> **REQUIRED WORK**
Can you give every line of the entries below as a Markdown table with the columns "Row" and "Line", numbering the rows and leaving out blank lines?

(Entries with text and item locations)
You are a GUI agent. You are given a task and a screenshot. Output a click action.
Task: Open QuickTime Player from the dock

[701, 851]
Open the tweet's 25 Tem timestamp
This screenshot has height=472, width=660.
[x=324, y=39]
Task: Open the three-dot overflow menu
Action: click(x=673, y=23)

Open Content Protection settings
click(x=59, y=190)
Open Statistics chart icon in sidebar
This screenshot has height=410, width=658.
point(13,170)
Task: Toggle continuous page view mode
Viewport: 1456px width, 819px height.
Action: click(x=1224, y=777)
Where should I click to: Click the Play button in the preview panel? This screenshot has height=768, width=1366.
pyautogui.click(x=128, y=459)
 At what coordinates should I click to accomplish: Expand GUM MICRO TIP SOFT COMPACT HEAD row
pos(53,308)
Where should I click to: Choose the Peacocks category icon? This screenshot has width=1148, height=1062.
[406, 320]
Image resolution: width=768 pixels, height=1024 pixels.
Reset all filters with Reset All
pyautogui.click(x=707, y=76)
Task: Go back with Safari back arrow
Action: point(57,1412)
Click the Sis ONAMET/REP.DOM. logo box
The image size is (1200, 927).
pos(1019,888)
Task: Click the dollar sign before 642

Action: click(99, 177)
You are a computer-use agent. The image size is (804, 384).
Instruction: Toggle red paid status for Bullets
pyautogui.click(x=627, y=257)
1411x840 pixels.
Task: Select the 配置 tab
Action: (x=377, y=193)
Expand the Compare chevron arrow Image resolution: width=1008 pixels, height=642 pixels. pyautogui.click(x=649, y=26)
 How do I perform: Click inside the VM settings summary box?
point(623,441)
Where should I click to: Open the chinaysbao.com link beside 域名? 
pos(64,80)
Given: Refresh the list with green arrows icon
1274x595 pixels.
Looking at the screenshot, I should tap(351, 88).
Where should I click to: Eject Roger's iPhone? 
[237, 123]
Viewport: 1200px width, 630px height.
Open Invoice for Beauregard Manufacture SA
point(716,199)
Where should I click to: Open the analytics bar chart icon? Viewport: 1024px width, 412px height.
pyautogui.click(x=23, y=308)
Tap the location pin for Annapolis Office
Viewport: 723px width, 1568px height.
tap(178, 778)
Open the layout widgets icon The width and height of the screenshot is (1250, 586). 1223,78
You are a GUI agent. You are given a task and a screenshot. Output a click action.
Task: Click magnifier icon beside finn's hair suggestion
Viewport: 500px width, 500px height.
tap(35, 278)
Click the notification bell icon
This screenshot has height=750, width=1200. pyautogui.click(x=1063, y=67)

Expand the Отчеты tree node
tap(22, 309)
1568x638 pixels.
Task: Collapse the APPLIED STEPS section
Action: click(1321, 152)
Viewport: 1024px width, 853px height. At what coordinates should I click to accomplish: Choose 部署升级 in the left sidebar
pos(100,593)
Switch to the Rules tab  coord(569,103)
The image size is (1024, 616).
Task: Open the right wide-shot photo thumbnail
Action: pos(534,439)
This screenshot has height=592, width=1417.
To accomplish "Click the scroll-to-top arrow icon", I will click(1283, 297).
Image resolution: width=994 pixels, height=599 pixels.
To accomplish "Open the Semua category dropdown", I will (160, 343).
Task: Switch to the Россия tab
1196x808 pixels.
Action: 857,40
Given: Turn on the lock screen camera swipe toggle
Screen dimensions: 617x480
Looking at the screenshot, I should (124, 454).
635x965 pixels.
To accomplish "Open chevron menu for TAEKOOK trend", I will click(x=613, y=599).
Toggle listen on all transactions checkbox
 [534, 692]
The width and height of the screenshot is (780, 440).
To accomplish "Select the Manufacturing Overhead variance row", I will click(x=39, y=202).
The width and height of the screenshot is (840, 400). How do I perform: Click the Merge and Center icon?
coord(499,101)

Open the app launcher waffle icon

> **THE RESULT**
| Row | Line |
|---|---|
| 1 | You are a GUI agent. You are given a task and a screenshot. Output a click action. |
| 2 | Task: Open QuickTime Player from the dock |
| 3 | [701, 851] |
| 4 | Open the tweet's 25 Tem timestamp |
| 5 | This screenshot has height=472, width=660. |
| 6 | [x=324, y=39] |
| 7 | Task: Open the three-dot overflow menu |
| 8 | Action: click(x=673, y=23) |
| 9 | Open Content Protection settings |
| 10 | click(x=59, y=190) |
| 11 | Open Statistics chart icon in sidebar |
| 12 | This screenshot has height=410, width=658. |
| 13 | point(13,170) |
| 14 | Task: Toggle continuous page view mode |
| 15 | Viewport: 1456px width, 819px height. |
| 16 | Action: click(x=1224, y=777) |
| 17 | Where should I click to: Click the Play button in the preview panel? This screenshot has height=768, width=1366. |
| 18 | pyautogui.click(x=128, y=459) |
| 19 |  At what coordinates should I click to accomplish: Expand GUM MICRO TIP SOFT COMPACT HEAD row |
| 20 | pos(53,308) |
| 21 | Where should I click to: Choose the Peacocks category icon? This screenshot has width=1148, height=1062. |
| 22 | [406, 320] |
| 23 | Image resolution: width=768 pixels, height=1024 pixels. |
| 24 | Reset all filters with Reset All |
| 25 | pyautogui.click(x=707, y=76) |
| 26 | Task: Go back with Safari back arrow |
| 27 | Action: point(57,1412) |
| 28 | Click the Sis ONAMET/REP.DOM. logo box |
| 29 | The image size is (1200, 927). |
| 30 | pos(1019,888) |
| 31 | Task: Click the dollar sign before 642 |
| 32 | Action: click(99, 177) |
| 33 | You are a computer-use agent. The image size is (804, 384). |
| 34 | Instruction: Toggle red paid status for Bullets |
| 35 | pyautogui.click(x=627, y=257) |
| 36 | 1411x840 pixels. |
| 37 | Task: Select the 配置 tab |
| 38 | Action: (x=377, y=193) |
| 39 | Expand the Compare chevron arrow Image resolution: width=1008 pixels, height=642 pixels. pyautogui.click(x=649, y=26) |
| 40 |  How do I perform: Click inside the VM settings summary box? |
| 41 | point(623,441) |
| 42 | Where should I click to: Open the chinaysbao.com link beside 域名?  |
| 43 | pos(64,80) |
| 44 | Given: Refresh the list with green arrows icon |
| 45 | 1274x595 pixels. |
| 46 | Looking at the screenshot, I should tap(351, 88). |
| 47 | Where should I click to: Eject Roger's iPhone?  |
| 48 | [237, 123] |
| 49 | Viewport: 1200px width, 630px height. |
| 50 | Open Invoice for Beauregard Manufacture SA |
| 51 | point(716,199) |
| 52 | Where should I click to: Open the analytics bar chart icon? Viewport: 1024px width, 412px height. |
| 53 | pyautogui.click(x=23, y=308) |
| 54 | Tap the location pin for Annapolis Office |
| 55 | Viewport: 723px width, 1568px height. |
| 56 | tap(178, 778) |
| 57 | Open the layout widgets icon The width and height of the screenshot is (1250, 586). 1223,78 |
| 58 | You are a GUI agent. You are given a task and a screenshot. Output a click action. |
| 59 | Task: Click magnifier icon beside finn's hair suggestion |
| 60 | Viewport: 500px width, 500px height. |
| 61 | tap(35, 278) |
| 62 | Click the notification bell icon |
| 63 | This screenshot has height=750, width=1200. pyautogui.click(x=1063, y=67) |
| 64 | Expand the Отчеты tree node |
| 65 | tap(22, 309) |
| 66 | 1568x638 pixels. |
| 67 | Task: Collapse the APPLIED STEPS section |
| 68 | Action: click(1321, 152) |
| 69 | Viewport: 1024px width, 853px height. At what coordinates should I click to accomplish: Choose 部署升级 in the left sidebar |
| 70 | pos(100,593) |
| 71 | Switch to the Rules tab  coord(569,103) |
| 72 | The image size is (1024, 616). |
| 73 | Task: Open the right wide-shot photo thumbnail |
| 74 | Action: pos(534,439) |
| 75 | This screenshot has height=592, width=1417. |
| 76 | To accomplish "Click the scroll-to-top arrow icon", I will click(1283, 297). |
| 77 | Image resolution: width=994 pixels, height=599 pixels. |
| 78 | To accomplish "Open the Semua category dropdown", I will (160, 343). |
| 79 | Task: Switch to the Россия tab |
| 80 | 1196x808 pixels. |
| 81 | Action: 857,40 |
| 82 | Given: Turn on the lock screen camera swipe toggle |
| 83 | Screen dimensions: 617x480 |
| 84 | Looking at the screenshot, I should (124, 454). |
| 85 | 635x965 pixels. |
| 86 | To accomplish "Open chevron menu for TAEKOOK trend", I will click(x=613, y=599). |
| 87 | Toggle listen on all transactions checkbox |
| 88 |  [534, 692] |
| 89 | The width and height of the screenshot is (780, 440). |
| 90 | To accomplish "Select the Manufacturing Overhead variance row", I will click(x=39, y=202). |
| 91 | The width and height of the screenshot is (840, 400). How do I perform: Click the Merge and Center icon? |
| 92 | coord(499,101) |
| 93 | Open the app launcher waffle icon |